MANOVRA ECONOMICA TRIENNALE: PENSIONI E PUBBLICO IMPIEGO SEMPRE NEL MIRINO
Comunicato n. 33/11
Entro pochi giorni sarà definita la manovra economica pluriennale che dovrà portare al pareggio di bilancio entro il 2014. Una manovra complessiva di 43 miliardi secondo il governo, mentre altre fonti parlano della necessità di trovare 50/60 miliardi tra risparmi e nuove entrate per tentare di rimettere i conti pubblici in ordine.
PENSIONI
- Dopo l’introduzione della finestra mobile prevista dalla manovra dello scorso anno, che ha già allungato di 1 anno l’età per l’uscita dal lavoro, sembra che si torni ancora una volta ad intervenire sulle pensioni con il probabile anticipo al 2013 dell’aumento di tre mesi dell’età necessaria per le pensioni di vecchiaia e anzianità (35 anni), adeguandola all’aspettativa di vita. Un meccanismo introdotto con il DL 78/2009 (trasformato nella Legge 102/2009), che prevedeva dal 2015 un incremento graduale dell’età per la pensione secondo calcoli legati all’aumento dell’età media e alle speranze di vita. Una riforma fatta seguendo un criterio piuttosto opinabile che mira in realtà a spostare sempre più in là il limite minimo di età per andare in pensione fino ad arrivare a 70 anni nel 2050.
- Si parla anche di un probabile aumento a 65 anni dell’età per la pensione di vecchiaia delle donne del lavoro privato, a partire dal 2015, mentre per le donne del pubblico impiego il provvedimento è stato deciso con decorrenza 2012 già nella manovra dello scorso anno.
CONTRATTI DIPENDENTI PUBBLICI
- Si ipotizza un ulteriore prolungamento del blocco dei contratti fino al 2014 (almeno per il momento…), peraltro apparso già chiaro nel Decreto Sviluppo, preparandosi così a scippare ai lavoratori pubblici il secondo contratto di fila dopo quello del triennio 2010-2012.
GESTIONE SEPARATA
- All’orizzonte un nuovo aumento dell’aliquota contributiva per i parasubordinati che arriverebbe al 33%.
RETRIBUZIONI
- Il taglio del 5% delle retribuzioni superiori a 90.000 euro, previsto dalla manovra dello scorso anno, sembra che sarà applicato anche per la parte eccedente i 50.000 o 75.000 euro, a seconda delle fonti d’informazione.
ASSUNZIONI
- Si ipotizza un’ulteriore stretta sulle assunzioni nel pubblico impiego.
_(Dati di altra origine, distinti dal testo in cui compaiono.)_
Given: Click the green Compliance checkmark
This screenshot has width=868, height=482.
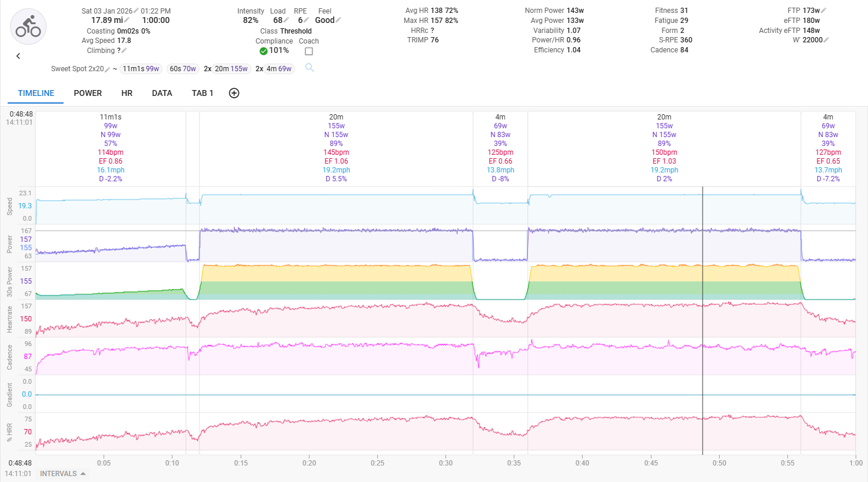Looking at the screenshot, I should tap(263, 51).
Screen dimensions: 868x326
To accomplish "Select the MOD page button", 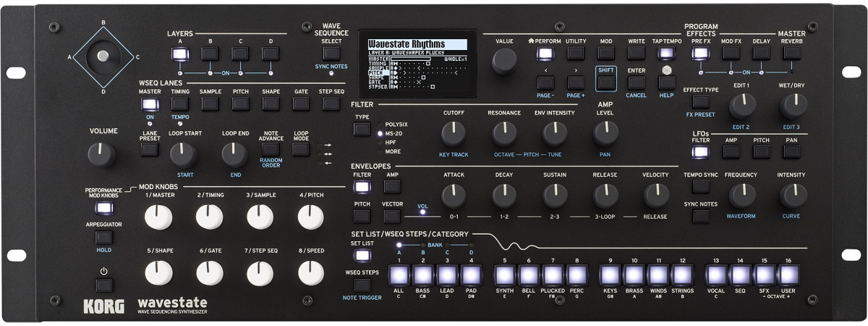I will pos(606,54).
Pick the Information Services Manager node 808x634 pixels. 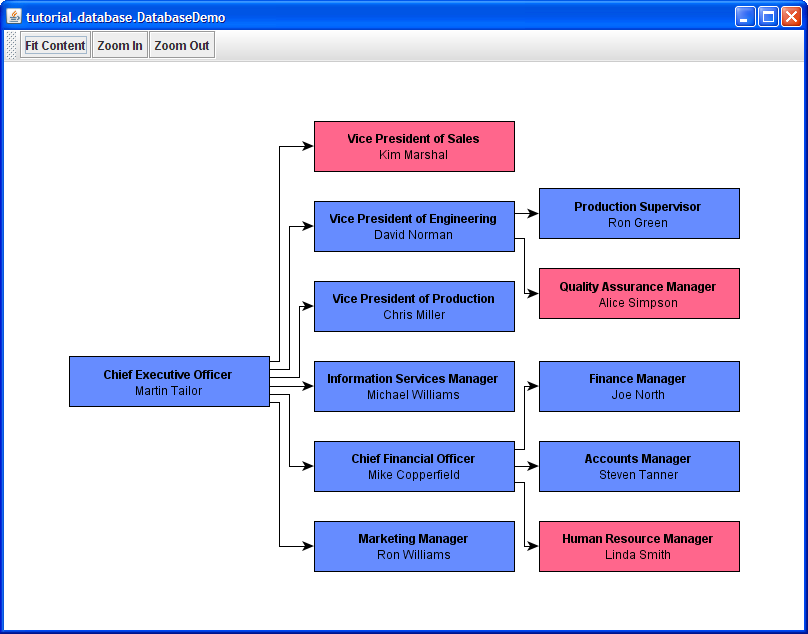(414, 387)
SPESE DEI MINISTERI E DELLA SANITA’
- Riduzione delle spese di funzionamento e introduzione dei costi standard.
CHIUSURA ENTI
- Si torna a parlare di chiusura e/o accorpamento degli enti. Ad uno stato avanzato la proposta di accorpare ICE e ENIT, mentre si torna a parlare di una fusione INPDAP e INPS.
RIFORMA DETRAZIONI IRPEF E DETRAZIONI FISCALI
- Il passaggio da 5 a 3 fasce di contribuzione fiscale agevolerebbe i redditi più alti, che andrebbero a risparmiare oltre 3.000 euro di tasse, mentre chi guadagna 28.000 euro risparmierebbe solo 60 euro l’anno. La riforma del fisco sarebbe finanziata dall’aumento dell’IVA e dai tagli alle detrazioni e deduzioni fiscali per 11 miliardi l’anno.
Se queste anticipazioni dovessero trovare conferma, ci troveremmo ancora una volta di fronte un governo che scarica sul lavoro dipendente e sul pubblico impiego in particolare i costi di una crisi che ha prima negato e poi gestito con iniziative che hanno depresso i consumi. Al governo non serve nemmeno più la giustificazione della tenuta dei conti per attaccare il diritto alla pensione, ma agisce saccheggiando risorse e diritti in pieno clima da Far West. L’opposizione dei lavoratori pubblici a queste nuove iniziative deve essere totale. Occorre rivalutare il sistema previdenziale pubblico, avanzare proposte per un Fisco che tuteli le retribuzioni dei dipendenti e concordare norme sulla Rappresentanza che favoriscano una partecipazione realmente democratica dei lavoratori. L’USB ha presentato due proposte di Legge d’iniziativa popolare su Fisco e Rappresentanza, sostienile con la firma.
NON ASPETTIAMO D’AVER PERSO PER DECIDERCI AD AGIRE.
ORGANIZZIAMOCI CON L’UNIONE SINDACALE DI BASE.